__TASK TO COMPLETE__: Without skipping any entry, transcribe the data word for word.

Recorded data:
((

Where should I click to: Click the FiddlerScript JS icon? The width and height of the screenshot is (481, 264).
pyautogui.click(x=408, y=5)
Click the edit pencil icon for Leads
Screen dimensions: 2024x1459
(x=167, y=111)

))

__EXERCISE ANSWER__:
Where should I click to: Click the FiddlerScript JS icon? The width and height of the screenshot is (481, 264).
pyautogui.click(x=408, y=5)
Click the edit pencil icon for Leads
Screen dimensions: 2024x1459
(x=167, y=111)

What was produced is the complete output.